Troubleshooting

When diskless clients refuse to boot, they do so rather emphatically. Shuffling machines and hostnames to accommodate changes in personnel increases the likelihood that a diskless machine will refuse to boot. Start debugging by verifying that hostnames, IP addresses, and Ethernet addresses are all properly registered on boot and NIS servers. The point at which the boot fails usually indicates where to look next for the problem: machines that cannot even locate a boot block may be getting the wrong boot information, while machines that boot but cannot enter single-user mode may be missing their /usr filesystems.

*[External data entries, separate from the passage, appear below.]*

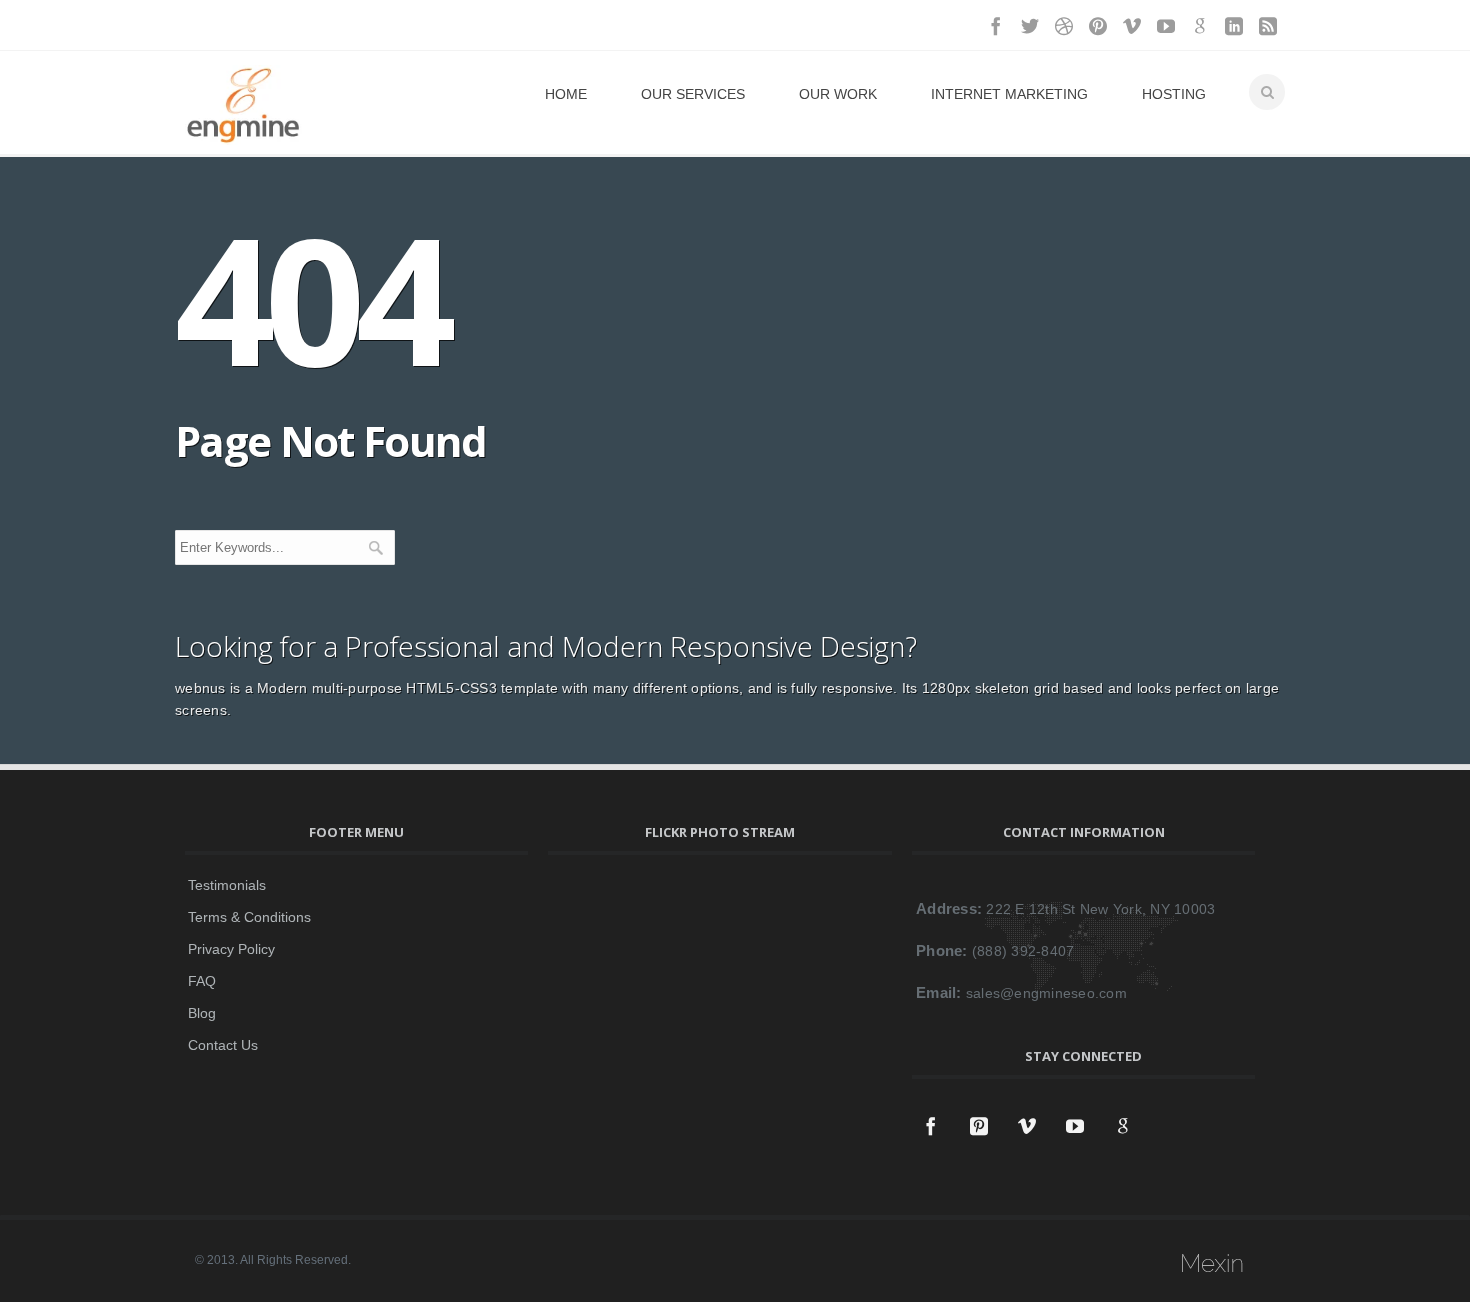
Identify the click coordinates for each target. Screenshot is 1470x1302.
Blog (202, 1013)
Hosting (1174, 94)
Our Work (838, 94)
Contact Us (223, 1045)
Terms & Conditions (249, 917)
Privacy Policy (231, 949)
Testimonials (227, 885)
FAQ (202, 981)
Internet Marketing (1009, 94)
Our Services (693, 94)
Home (566, 94)
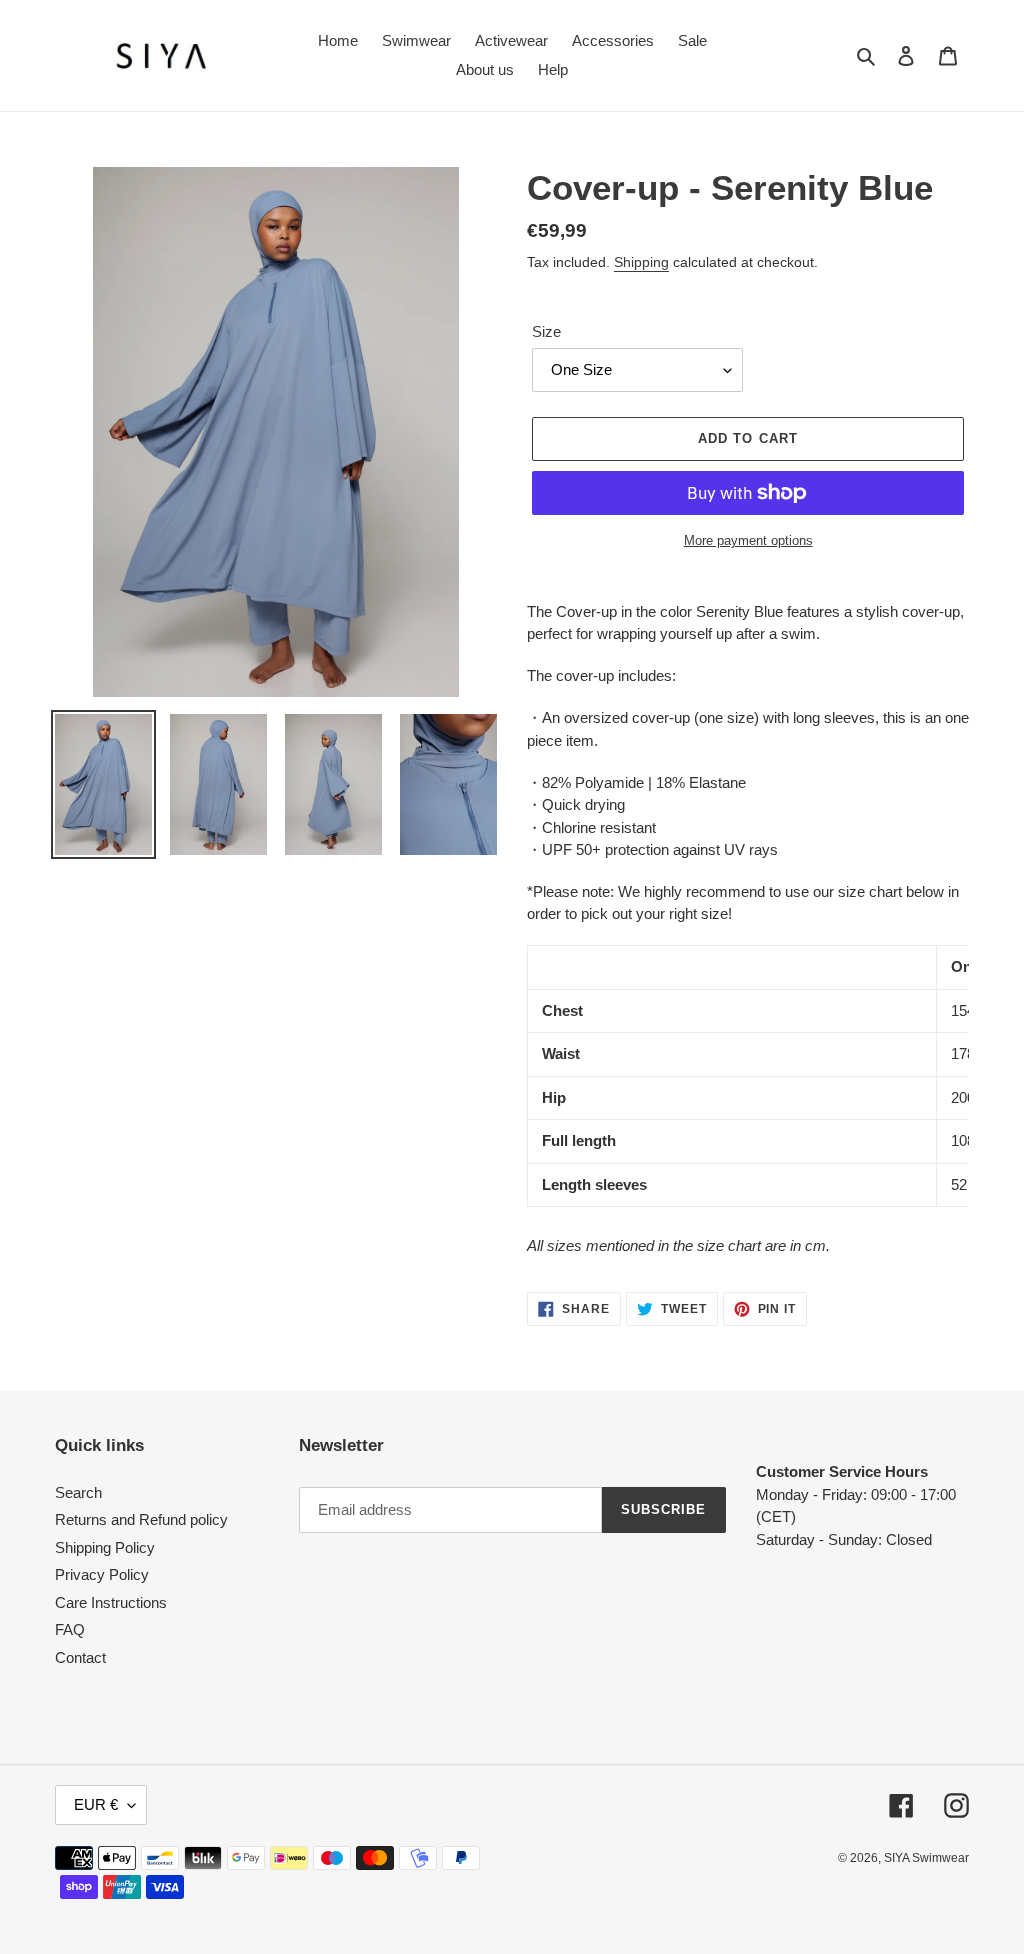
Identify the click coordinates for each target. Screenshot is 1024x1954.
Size (546, 331)
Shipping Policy (105, 1547)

Missing and inconsistent client information

There are a few pieces of missing host information that are easily tracked down. If a client tries to boot but gets no RARP response, check that the NIS ethers map or the /etc/ethers files on the boot servers contain an entry for the client with the proper MAC address. A client reports RARP failures by complaining that it cannot get its IP address. Diskless clients that boot part-way but hang after mounting their root filesystems may have /etc/hosts files that do not agree with the NIS ethers or hosts maps. It's also possible that the client booted using one name and IP address combination, but chose to use a different name while going through the single-user boot process. Check the boot scripts to be sure that the client is using the proper hostname, and also check that its local /etc/hosts file agrees with the NIS maps. Other less obvious failures may be due to confusion with the bootparams map and the bootparamd daemon. Since the diskless client broadcasts a request for boot parameters, any host running bootparamd can answer it, and that server may have an incorrect /etc/bootparams file, or it may have bound to an NIS server with an out-of-date map. Sometimes when you correct information, things still do not work. The culprit could be caching. Solaris has a name service cached daemon, /usr/sbin/nscd, which, if running, acts as a frontend for some databases maintained in /etc or NIS. The nscd daemon could return stale information and also stale negative information, such as a failed lookup of an IP address in the hosts file or map. You can re-invoke nscd with the -i option to invalidate the cache. See the manpage for more details.

Checking boot parameters

The bootparamd daemon returns a fairly large bundle of values to a diskless client. In addition to the pathnames used for root and swap filesystems, the diskless client gets the name of its boot server and a default route. Depending on how the /etc/nsswitch.conf is set up, the boot server takes values from a local /etc/bootparams, so ensure that local file copies match NIS maps if they are used. Changing the map on the NIS master server will not help a diskless client if its boot server uses only a local copy of the boot parameters file.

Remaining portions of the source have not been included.